A calibration curve is used to know the instrumental response to an analyte and determine the analyte’s concentration in a sample; it is a plot of how the response changes with the analyte concentration. The linear part of this plot can then be used to guess the concentration of a sample of the analyte, by linking its reaction to said concentration. It is made by preparing a set of standard solutions with known concentrations of the analyte.
Calibration standards are used to create a calibration curve, from which the concentrations of analytes in Quality controls and unknown study samples are determined. Each calibration standard should meet the pre-defined criteria for accuracy, precision, and selectivity. The precision and reproducibility of the bioanalytical assays are ensured by monitoring the calibration curve over repeated batch assays.
Ligand Binding Assays (LBAs) and chromatographic assays
There are significant differences between calibration curves in Ligand Binding Assays (LBAs) and chromatographic assays. In chromatographic assays, the calibration curve is prepared by calculating the response from a set of standards where it is usually in a linear function of the concentration.

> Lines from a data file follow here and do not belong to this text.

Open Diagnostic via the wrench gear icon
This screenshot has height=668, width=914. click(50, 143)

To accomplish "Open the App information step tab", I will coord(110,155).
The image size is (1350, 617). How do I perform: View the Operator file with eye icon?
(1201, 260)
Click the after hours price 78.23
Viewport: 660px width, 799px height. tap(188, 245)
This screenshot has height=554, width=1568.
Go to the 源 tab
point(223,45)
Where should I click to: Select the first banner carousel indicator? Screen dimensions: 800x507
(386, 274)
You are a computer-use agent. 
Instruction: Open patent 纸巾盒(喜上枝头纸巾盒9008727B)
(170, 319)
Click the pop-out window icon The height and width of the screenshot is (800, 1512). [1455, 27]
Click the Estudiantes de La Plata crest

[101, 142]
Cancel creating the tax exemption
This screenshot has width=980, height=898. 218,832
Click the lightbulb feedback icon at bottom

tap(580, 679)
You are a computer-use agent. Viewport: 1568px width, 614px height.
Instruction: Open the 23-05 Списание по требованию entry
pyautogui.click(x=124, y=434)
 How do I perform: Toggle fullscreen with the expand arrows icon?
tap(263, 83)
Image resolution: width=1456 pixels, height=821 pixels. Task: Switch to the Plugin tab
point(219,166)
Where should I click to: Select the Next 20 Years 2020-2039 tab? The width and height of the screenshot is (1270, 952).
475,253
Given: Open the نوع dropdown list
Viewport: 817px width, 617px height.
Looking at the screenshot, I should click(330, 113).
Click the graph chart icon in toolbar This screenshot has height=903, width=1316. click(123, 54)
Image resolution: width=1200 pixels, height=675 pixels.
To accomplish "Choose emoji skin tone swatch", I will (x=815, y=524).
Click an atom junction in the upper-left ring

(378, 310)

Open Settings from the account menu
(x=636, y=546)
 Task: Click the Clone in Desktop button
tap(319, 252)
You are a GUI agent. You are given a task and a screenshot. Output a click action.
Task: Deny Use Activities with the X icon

Unlike LBAs, the instrument response may be directly or inversely linked to the analyte concentration, depending on the assay’s format. LBAs depend on the analyte’s interaction with a binding agent like an antibody or a receptor component; this is in divergence to traditional chromatographic assays. Detecting the analyte is free of its binding to a macromolecule. The dynamic equilibrium nature of protein-protein interaction leads to a non-linear response in LBAs and needs more complex mathematical fitting.
Assay sensitivity
The definition of a clinical trial’s assay sensitivity states the trial’s ability to differentiate between an effective treatment and a less effective or an ineffective one. It is a crucial consideration when designing, conducting, and analyzing a clinical trial. The lack of adequate assay sensitivity has different indications. A trial is neither internally valid nor is proficient in comparing the effectiveness of two interventions.
Analytical sensitivity
Analytical sensitivity is simply the ability of a test to detect a target analyte such as an antibody or antigen, which is typically expressed as the smallest detectable concentration of the analyte in a sample that can accurately be calculated by an assay.
Quality controls
Quality controls are employed to assess the precision and accuracy of an assay and the samples’ stability. Quality control standard (QC) is a spiked sample used to observe a bioanalytical method’s performance and evaluate the integrity and validity of the results of the unknown samples analyzed in an individual batch. QCs should be prepared by applying a similar matrix that is as close as attainable to the study matrix. A recommendation is that the preparation of QCs should be free of calibrators to prevent systemic spiking errors. They should also be spiked separately at each level instead of through serial dilutions of the high QC.
In LBA methods, a calibration curve is utilized to interpolate anonymous samples and assay quality control concentrations. The calibrators and Quality controls should be made in lots of blank matrices free of interference or matrix effects.